● **Compito breve 1**
Nell'anteprima di Call of Juarez: Bound in Blood, quando è prevista l'uscita del gioco?
● **Compito breve 2**
Riporta il tratto dell'anteprima di Call of Juarez: Bound in Blood compreso tra "Fratelli di sangue" e "il vecchio West.", estremi inclusi.
● **Compito breve 3**
Prosegui l'anteprima di Call of Juarez: Bound in Blood a partire dalla sua ultima frase.

● **Brano citato**
####################
Provato Call of Juarez: Bound in Blood si svela nel nostro provato

Fratelli di sangue

Provato Call of Juarez: Bound in Blood si svela nel nostro provato
Articolo a cura di
Disponibile per
  • Xbox 360
  • PS3
  • Pc
  • Rocce bruciate dal sole. Gomitoli di paglia che scappano agitati dagli sbuffi del vento. In lontananza, il suono triste di un'armonica. O era il cigolio stanco della porta di un saloon? Due anni or sono, Call of Juarez diede una lucidata HD ad un'ambientazione fascinosa, presente nell'immaginario filmico di tutti, ma incapace di imporsi con altrettanta convinzione tra i gusti di chi videogioca: il vecchio West.
    A fronte di una vena didascalica evidente, e d'una struttura piuttosto convenzionale, Call of Juarez agguantò comunque i favori di una buona parte di pubblico. CoJ: Bound in Blood, in uscita la prossima estate, proseguirà sul percorso tracciato dal prequel, puntando tutto tanto su una rinnovata consapevolezza tecnica, quanto su una più marcata differenzazione del gameplay. E come collante, una storia matura e crepuscolare, degna del miglior Peckinpah.
####################
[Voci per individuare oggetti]
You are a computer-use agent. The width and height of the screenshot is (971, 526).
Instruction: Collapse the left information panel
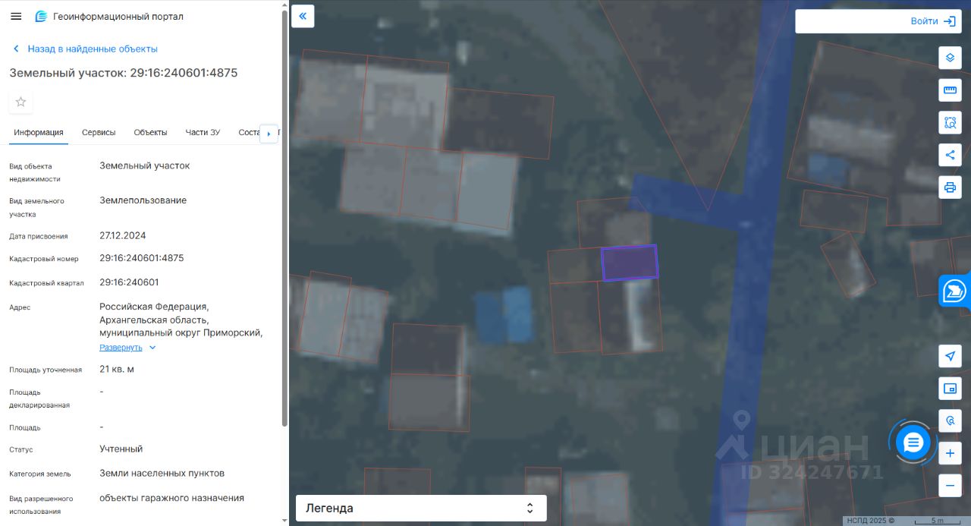click(303, 16)
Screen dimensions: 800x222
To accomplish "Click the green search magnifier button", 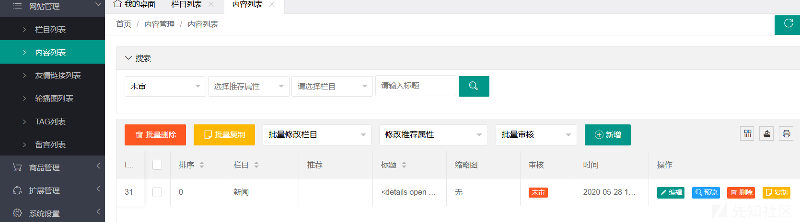I will click(474, 86).
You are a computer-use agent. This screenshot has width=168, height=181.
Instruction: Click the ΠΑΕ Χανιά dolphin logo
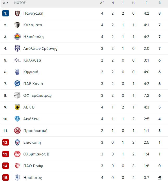[x=17, y=83]
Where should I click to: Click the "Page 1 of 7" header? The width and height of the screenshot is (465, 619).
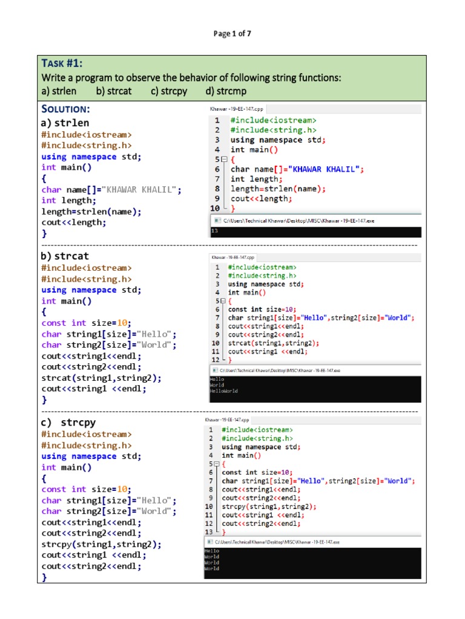point(233,34)
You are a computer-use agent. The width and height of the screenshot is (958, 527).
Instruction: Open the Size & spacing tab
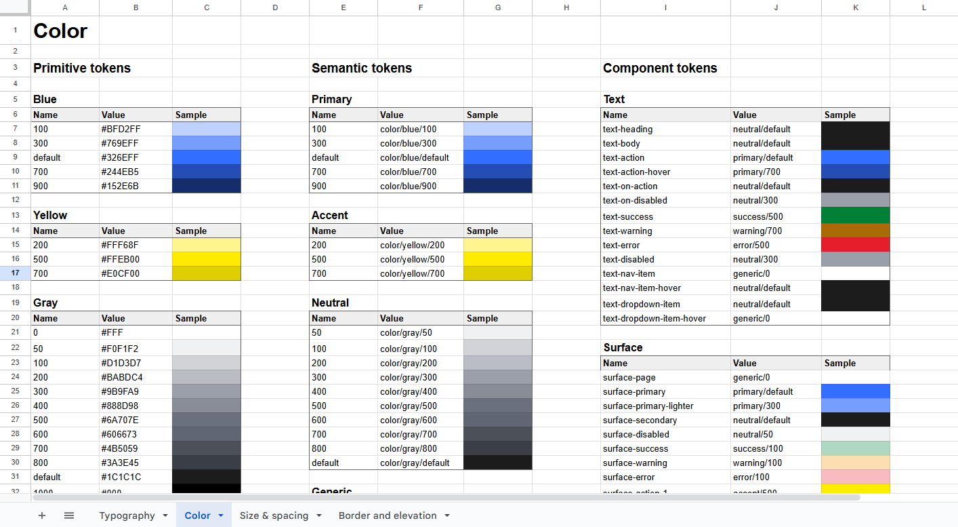[x=274, y=515]
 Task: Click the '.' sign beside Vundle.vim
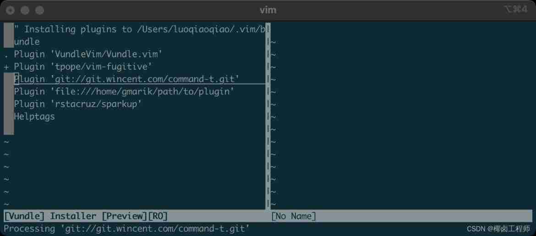point(6,55)
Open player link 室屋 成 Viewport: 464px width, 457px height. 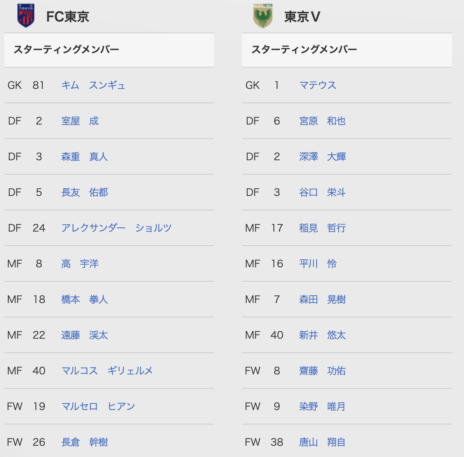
####################
● **Risultato del compito 1**
La prossima estate.

● **Risultato del compito 2**
Fratelli di sangue

Provato Call of Juarez: Bound in Blood si svela nel nostro provato
Articolo a cura di
Disponibile per
  • Xbox 360
  • PS3
  • Pc
  • Rocce bruciate dal sole. Gomitoli di paglia che scappano agitati dagli sbuffi del vento. In lontananza, il suono triste di un'armonica. O era il cigolio stanco della porta di un saloon? Due anni or sono, Call of Juarez diede una lucidata HD ad un'ambientazione fascinosa, presente nell'immaginario filmico di tutti, ma incapace di imporsi con altrettanta convinzione tra i gusti di chi videogioca: il vecchio West.

● **Risultato del compito 3**
    Allacciatevi il cinturone.

    Inscenato una ventina di anni prima degli eventi raccontati in CoJ, Bound in Blood vedrà il ritorno di Ray McCall, questa volta accompagnato dal giovane fratello.
    Durante la presentazione, il producer ha ribadito a più riprese la volontà di intrecciare il ritmo già infuocato del prequel ad una buona dose di drammaticità, per ricreare il climax tipico dei film di genere. La chiave di lettura sarà la motivazione che porterà Ray a divenire il reverendo ammirato nel primo capitolo, un percorso lastricato dalla morte, dagli incubi sanguinosi alimentati dalla Guerra di Secessione, che sfoceranno poi in azioni fuorilegge iconiche e tipiche del filone western.
    La varietà delle ambientazioni mostrate pare già ottima: cittadine polverose edificate nel nulla dei deserti americani -con tanto di banche dove richiedere finanziamenti a suon di dinamite-, accampamenti indiani insediati tra alture impervie, e ville padronali tutte da scardinare. Solo annunciate invece missioni come corse a perdifiato coi cavalli, assalti alle diligenze o ai treni.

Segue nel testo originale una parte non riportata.